• [Tareas por hacer]
1) Traduzca al inglés la siguiente oración del texto sobre los debates legislativos: "No es preciso, tampoco, que sobre un mismo tema intervengan quince o veinte oradores, que por lo común hablan de cosas distintas al motivo de la discusión."
2) Responda brevemente, con base en el texto sobre los debates legislativos:
(a) ¿Cuántos minutos bastan para exponer un tema, aunque sea áspero?
(b) ¿Cuántos discursos suelen sobrar en un debate?
(c) ¿Qué mayoría de asentimiento debe faltar en la comisión para que se nombre un opositor?

Por áspero que sea un tema, veinte o treinta minutos son suficientes para exponerlo, desde que el orador lo haya estudiado y entendido. No es preciso, tampoco, que sobre un mismo tema intervengan quince o veinte oradores, que por lo común hablan de cosas distintas al motivo de la discusión. Generalmente en un debate sobran diez o doce discursos, porque harto difícil es hacer creaciones o variaciones sustantivas sobre una tesis económica, o sobre un problema social, si el informe de la comisión está ceñido al fin y la exposición de motivos es clara y documentada. De allí que se justificaría una comisión que estudiara las exposiciones de motivos y únicamente aceptara, para la discusión en las comisiones respectivas, las que estuvieran presentadas con documentación y claridad, no esas improvisaciones ridículas con que se solían acompañar proyectos de leyes de implicaciones graves.

De allí que deba imponerse la obligación de presentar los proyectos con exposiciones de fondo, claras, documentadas, sencillas, para que las comisiones cuenten, desde el primer momento, con bases para adelantar el estudio, y que estas, a su turno, agoten la materia. De las comisiones debería salir el proyecto tratado por todos aspectos, y nombrar un vocero defensor del informe, y un opositor, solo en el caso de que en la respectiva comisión el asentimiento no reúna mayoría de dos terceras partes, u otra que se convenga.

• [Datos de coordenadas de cada registro]

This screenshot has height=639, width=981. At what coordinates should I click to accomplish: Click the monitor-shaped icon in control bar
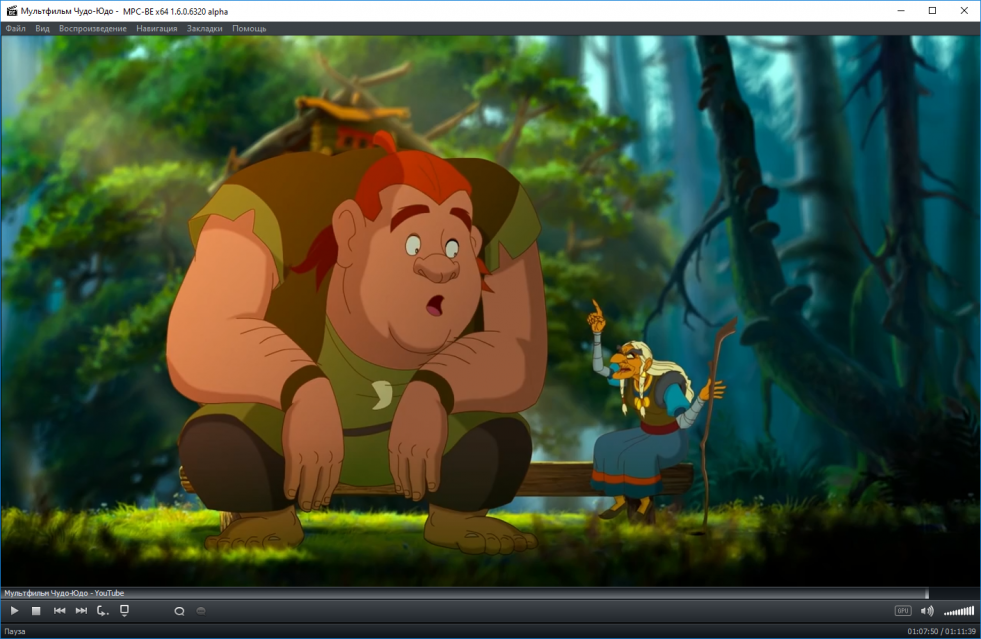[x=125, y=610]
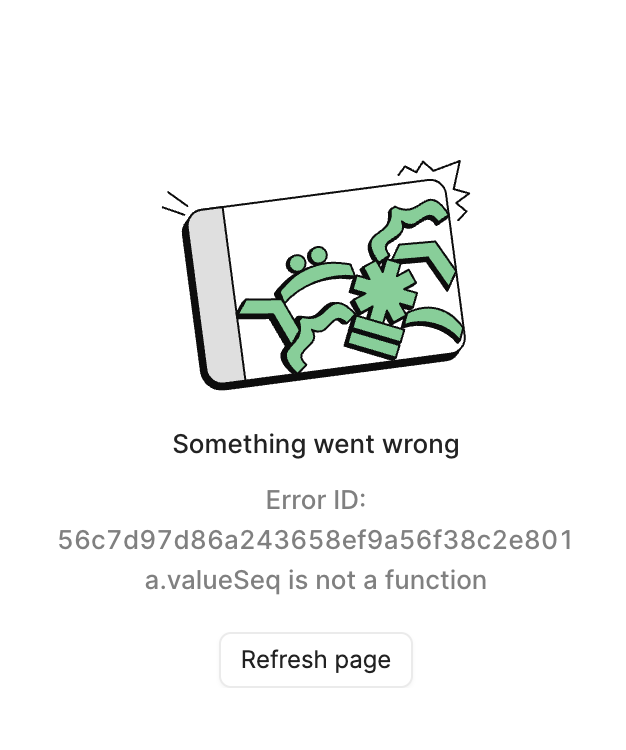Click the green equals sign shape
The width and height of the screenshot is (626, 750).
click(x=375, y=338)
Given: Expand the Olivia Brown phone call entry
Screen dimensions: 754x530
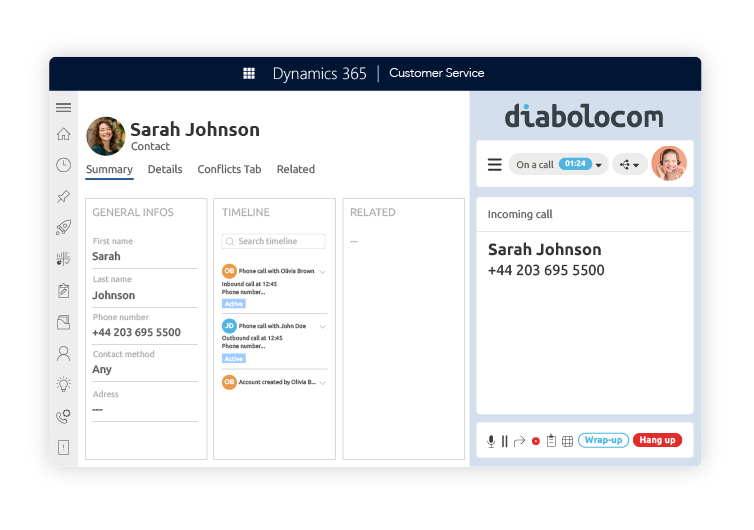Looking at the screenshot, I should 322,271.
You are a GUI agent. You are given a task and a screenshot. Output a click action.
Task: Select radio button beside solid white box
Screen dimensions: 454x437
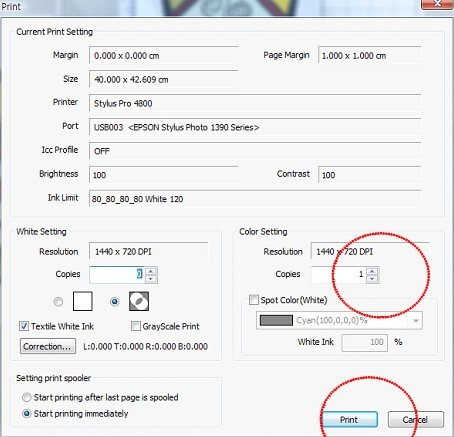point(58,302)
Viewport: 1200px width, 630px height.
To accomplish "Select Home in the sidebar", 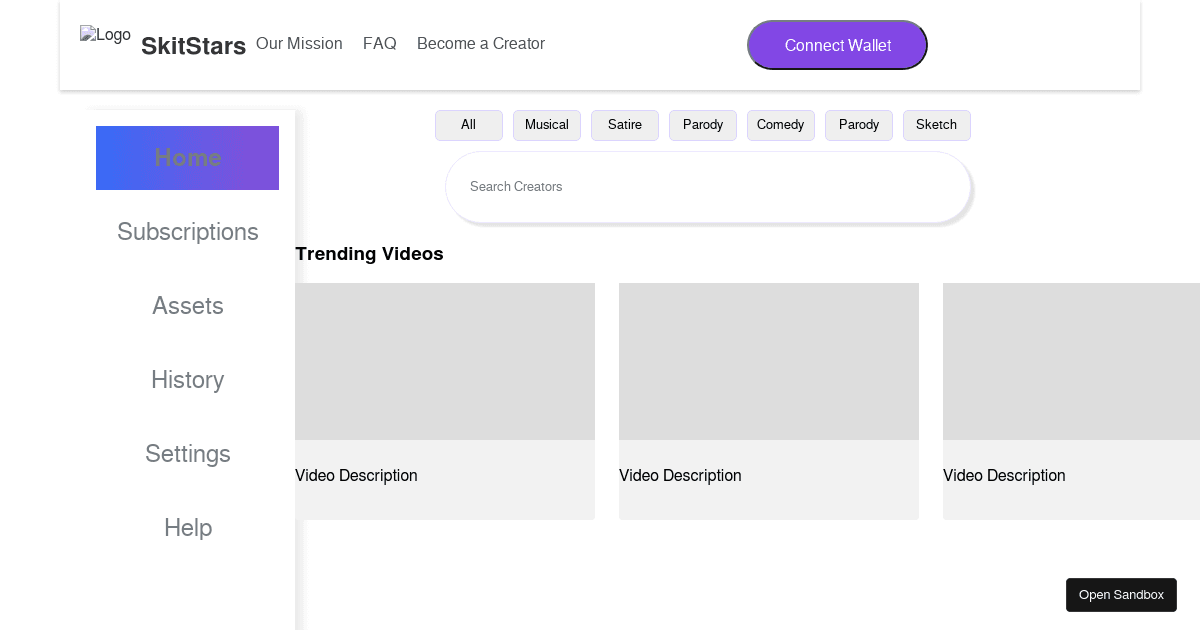I will (x=187, y=158).
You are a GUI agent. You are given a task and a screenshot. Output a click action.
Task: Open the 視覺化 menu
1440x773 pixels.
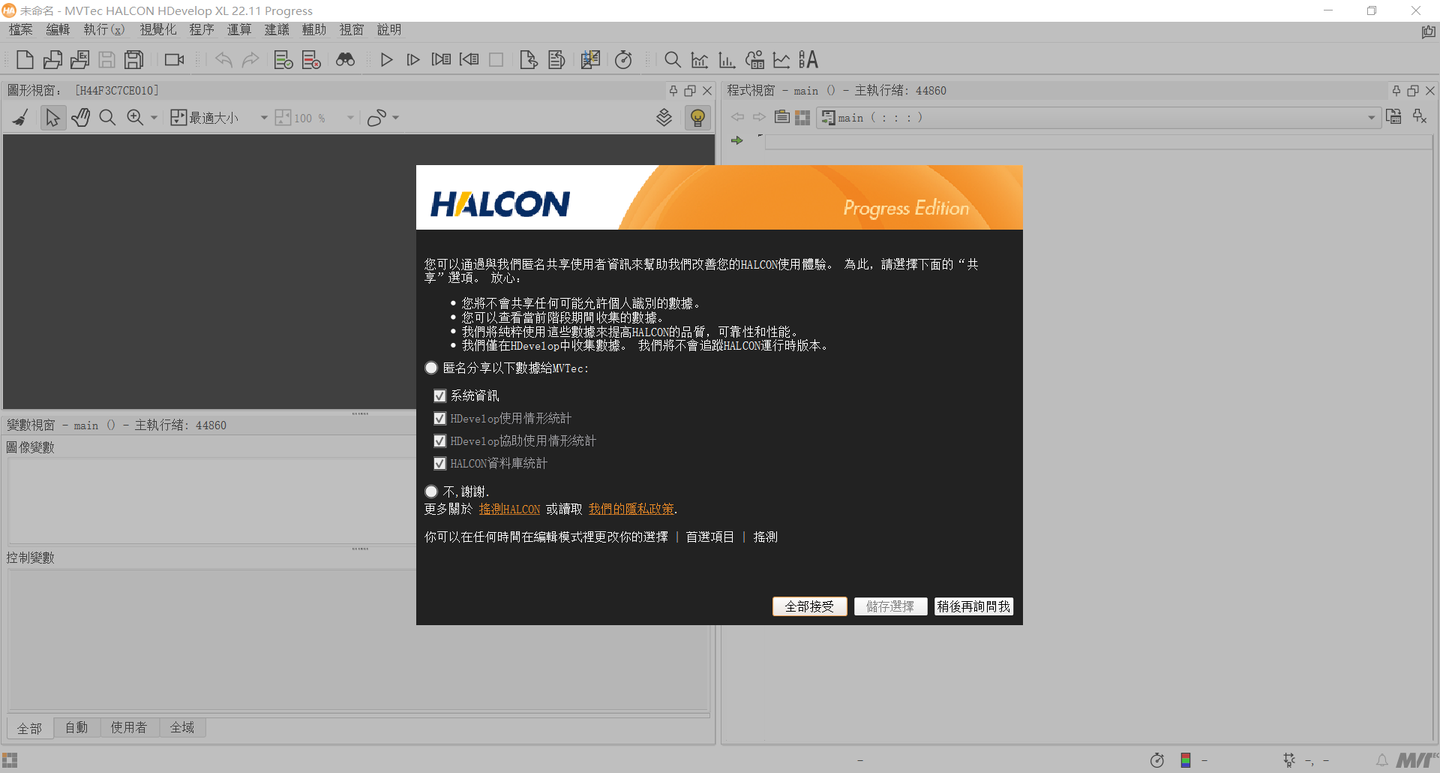point(157,29)
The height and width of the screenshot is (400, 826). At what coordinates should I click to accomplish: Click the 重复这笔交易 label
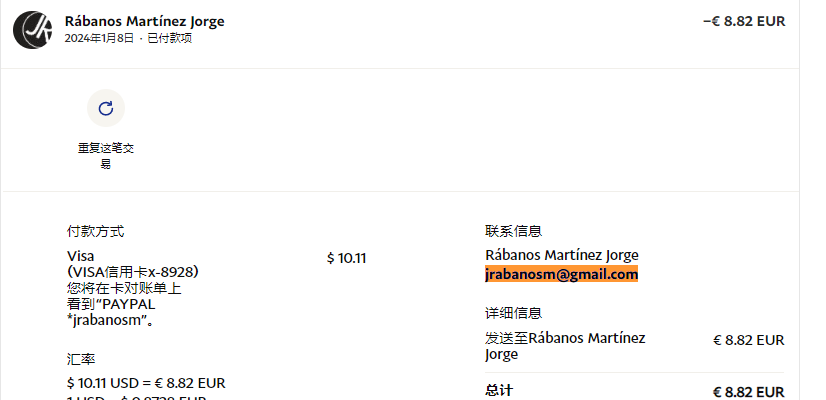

• [Soluciones en orden]
1) Nor is it necessary for fifteen or twenty speakers to take part on a single topic, since they usually talk about things other than the subject of the discussion.

2)
(a) Veinte o treinta minutos.
(b) Diez o doce discursos.
(c) La mayoría de dos terceras partes, u otra que se convenga.